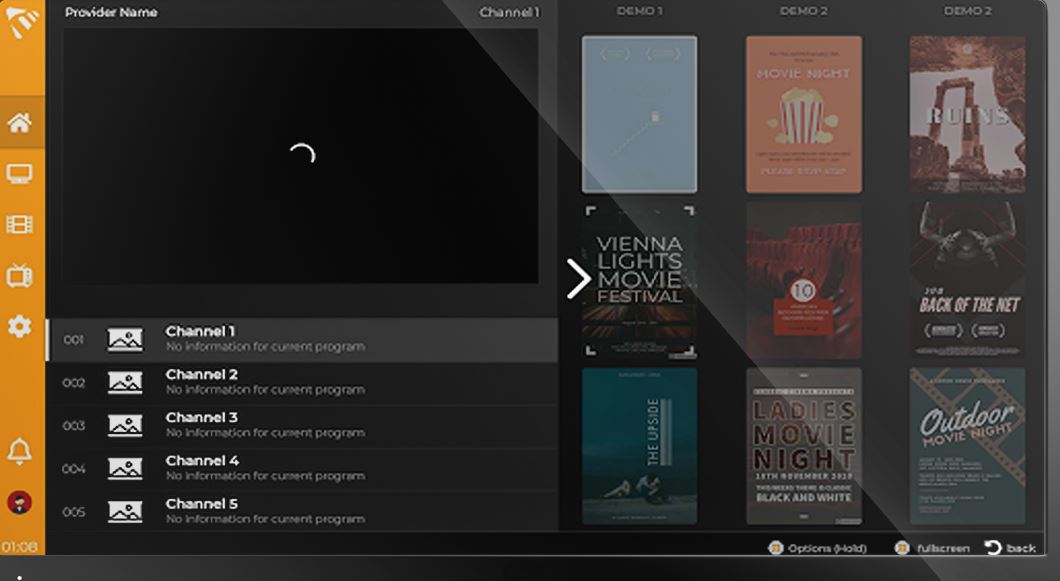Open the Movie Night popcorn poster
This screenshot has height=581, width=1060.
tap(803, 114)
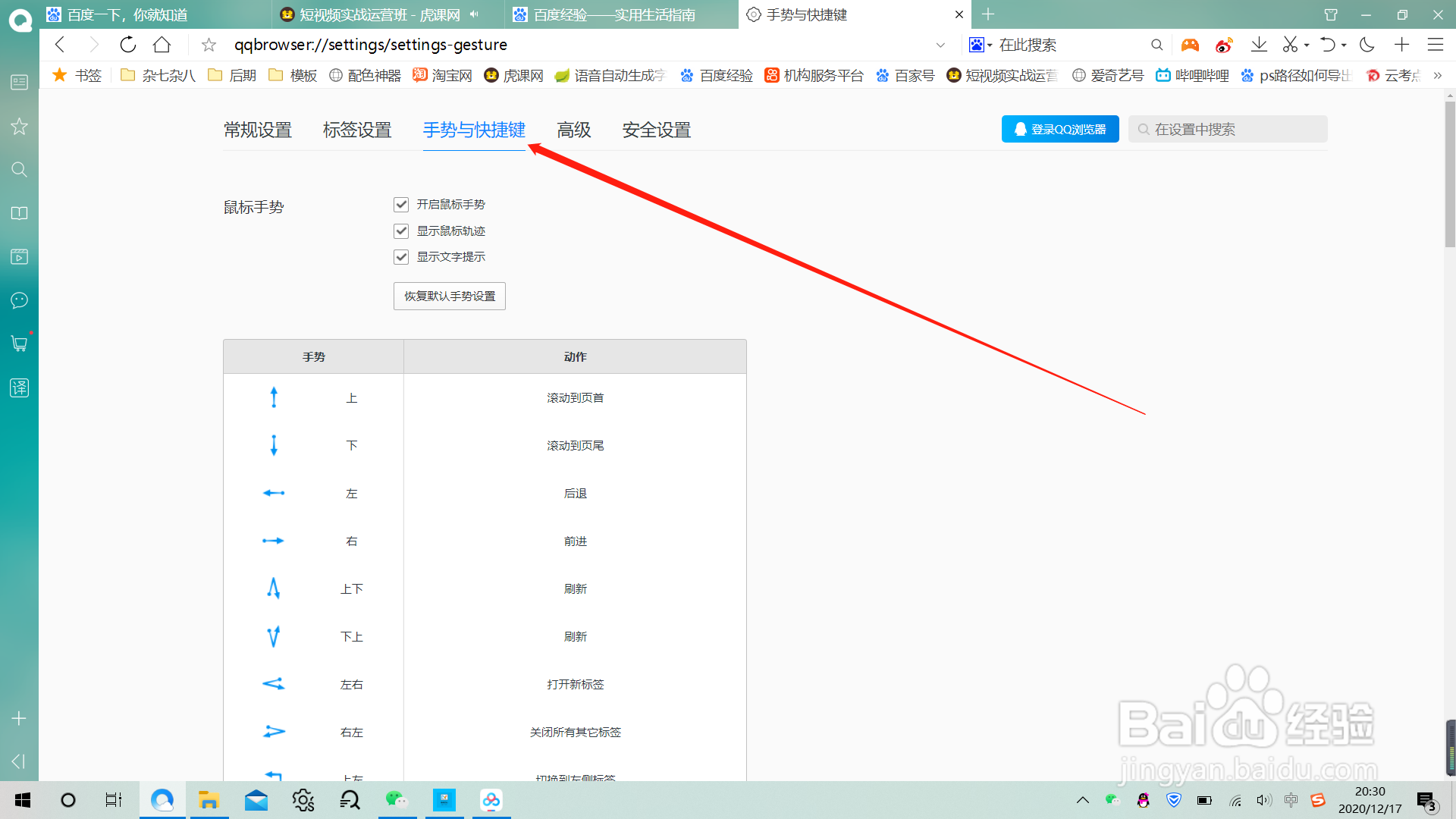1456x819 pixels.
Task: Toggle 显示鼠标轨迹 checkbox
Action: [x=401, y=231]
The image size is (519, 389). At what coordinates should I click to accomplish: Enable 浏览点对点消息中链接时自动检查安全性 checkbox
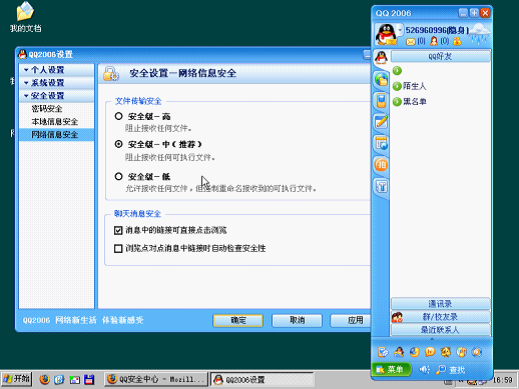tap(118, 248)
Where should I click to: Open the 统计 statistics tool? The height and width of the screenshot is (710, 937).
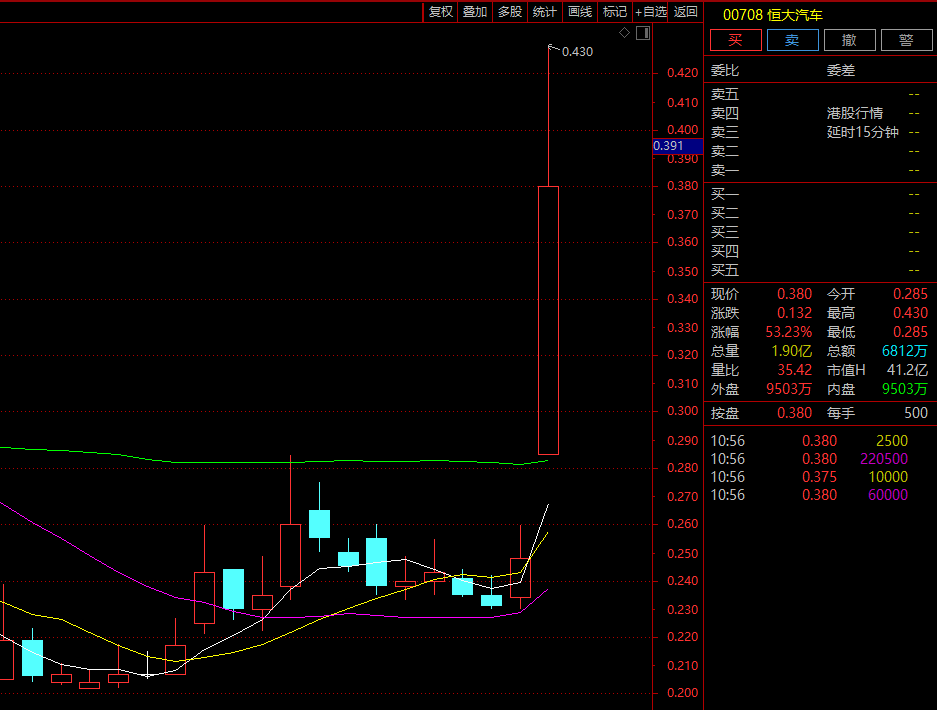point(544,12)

==

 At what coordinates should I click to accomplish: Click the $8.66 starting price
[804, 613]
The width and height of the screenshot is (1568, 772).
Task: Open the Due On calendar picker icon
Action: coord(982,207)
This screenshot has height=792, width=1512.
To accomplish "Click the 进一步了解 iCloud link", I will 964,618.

» **Exercise requirements**:
Please copy the listing out line for line, starting with the line that contains "At what coordinates should I click to accomplish: Click" and going on through the line that contains "I will 964,618.", keeping both of those lines.

» **Solution to this exercise**:
 At what coordinates should I click to accomplish: Click the $8.66 starting price
[804, 613]
The width and height of the screenshot is (1568, 772).
Task: Open the Due On calendar picker icon
Action: coord(982,207)
This screenshot has height=792, width=1512.
To accomplish "Click the 进一步了解 iCloud link", I will 964,618.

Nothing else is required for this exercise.